C’est au printemps 2003 que la vie de Georges Charpak croise l’histoire de Gardanne. Alors âgé de 78 ans, il est encore auréolé par son prix Nobel de physique acquis onze ans plus tôt. Le sommet d’une carrière bien remplie pour cet homme né le 1er août 1924 dans une petite ville polonaise devenue depuis ukrainienne.
Arrivé en France avec ses parents à l’âge de sept ans, il découvre l’école publique et ses valeurs. Une expérience fondatrice qu’il n’oubliera jamais. Pendant la guerre, il refuse de porter l’étoile jaune, évite de justesse une rafle allemande, entre dans la Résistance via les réseaux communistes. Arrêté en 1943, il est déporté à Dachau.
A son retour en France, il est naturalisé français, puis diplômé de l’École des Mines de Paris en 1947. Il entre au CNRS en 1948 aux côtés de Frédéric Joliot- Curie, puis au Cern (centre européen de la recherche nucléaire) en 1959.
Neuf ans plus tard, il invente un détecteur de particules un million de fois plus rapide que les détecteurs existants. C’est la chambre proportionnelle multifils, qui lui vaudra le Prix Nobel de physique en 1992 et qui aura des répercussions pratiques dans de nombreux domaines, de l’astrophysique à l’imagerie médicale.
C’est ainsi qu’il a amélioré grandement le principe de la radiographie, en diminuant le temps d’exposition aux rayons X. « Ce qui me passionne, c’est de lancer des projets, de conseiller, et de passer à autre chose. La gestion n’est pas vraiment un de mes centres d’intérêt. Et le profit moins encore. »

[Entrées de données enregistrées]
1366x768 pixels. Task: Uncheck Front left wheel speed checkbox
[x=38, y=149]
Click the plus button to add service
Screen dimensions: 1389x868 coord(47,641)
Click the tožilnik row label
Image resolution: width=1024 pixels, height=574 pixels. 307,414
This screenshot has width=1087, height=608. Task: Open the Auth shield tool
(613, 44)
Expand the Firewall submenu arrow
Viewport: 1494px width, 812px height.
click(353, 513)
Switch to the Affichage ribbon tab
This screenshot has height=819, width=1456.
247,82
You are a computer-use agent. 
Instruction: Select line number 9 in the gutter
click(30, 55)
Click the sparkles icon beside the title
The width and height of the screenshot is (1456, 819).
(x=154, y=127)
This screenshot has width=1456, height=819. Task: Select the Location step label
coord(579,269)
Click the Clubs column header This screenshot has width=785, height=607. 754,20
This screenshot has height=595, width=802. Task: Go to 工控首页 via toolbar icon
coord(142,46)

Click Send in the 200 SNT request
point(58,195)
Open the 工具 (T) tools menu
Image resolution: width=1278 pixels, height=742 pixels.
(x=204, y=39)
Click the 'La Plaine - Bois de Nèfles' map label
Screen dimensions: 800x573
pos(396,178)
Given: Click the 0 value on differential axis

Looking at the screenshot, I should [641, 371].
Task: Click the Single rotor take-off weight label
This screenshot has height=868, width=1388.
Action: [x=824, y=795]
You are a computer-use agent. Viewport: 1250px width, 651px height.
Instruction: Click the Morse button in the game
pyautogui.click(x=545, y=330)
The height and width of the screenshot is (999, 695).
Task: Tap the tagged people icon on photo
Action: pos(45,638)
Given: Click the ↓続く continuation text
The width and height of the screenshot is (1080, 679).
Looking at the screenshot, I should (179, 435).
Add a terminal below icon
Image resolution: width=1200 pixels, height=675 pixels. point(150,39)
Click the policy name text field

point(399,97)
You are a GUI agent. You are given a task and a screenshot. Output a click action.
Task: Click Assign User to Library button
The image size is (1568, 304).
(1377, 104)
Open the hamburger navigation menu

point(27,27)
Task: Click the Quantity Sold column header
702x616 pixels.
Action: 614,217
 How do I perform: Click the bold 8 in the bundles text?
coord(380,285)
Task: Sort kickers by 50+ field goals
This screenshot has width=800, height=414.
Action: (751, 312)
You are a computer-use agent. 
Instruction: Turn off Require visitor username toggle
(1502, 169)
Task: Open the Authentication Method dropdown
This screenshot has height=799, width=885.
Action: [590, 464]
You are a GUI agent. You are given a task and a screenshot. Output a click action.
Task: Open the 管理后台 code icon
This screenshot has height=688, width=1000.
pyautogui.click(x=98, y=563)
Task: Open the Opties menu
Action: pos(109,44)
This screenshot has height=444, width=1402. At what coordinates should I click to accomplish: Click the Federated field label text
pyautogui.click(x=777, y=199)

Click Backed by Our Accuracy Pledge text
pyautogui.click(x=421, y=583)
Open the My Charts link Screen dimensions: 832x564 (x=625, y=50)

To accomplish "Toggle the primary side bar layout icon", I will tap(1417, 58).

* Consigne A: Extrayez du texte sur Georges Charpak tout le passage qui va de « Arrivé en France » jusqu'à « déporté à Dachau. ».
* Consigne B: D'après le texte sur Georges Charpak, en quelle année a-t-il obtenu son diplôme de l'École des Mines de Paris ?
* Consigne C:
Pour chaque phrase, dites si elle est conforme au texte sur Georges Charpak, par oui ou par non, et citez les mots du texte qui le prouvent.
(i) Il entre au Cern en 1959.
(ii) Il est arrêté en 1945.
(iii) Son détecteur est mille fois plus rapide que les détecteurs existants.

* Votre réponse A:
Arrivé en France avec ses parents à l’âge de sept ans, il découvre l’école publique et ses valeurs. Une expérience fondatrice qu’il n’oubliera jamais. Pendant la guerre, il refuse de porter l’étoile jaune, évite de justesse une rafle allemande, entre dans la Résistance via les réseaux communistes. Arrêté en 1943, il est déporté à Dachau.

* Votre réponse B: En 1947.

* Votre réponse C:
(i) Oui : « puis au Cern (centre européen de la recherche nucléaire) en 1959 ».
(ii) Non : « Arrêté en 1943, il est déporté à Dachau ».
(iii) Non : « un million de fois plus rapide que les détecteurs existants ».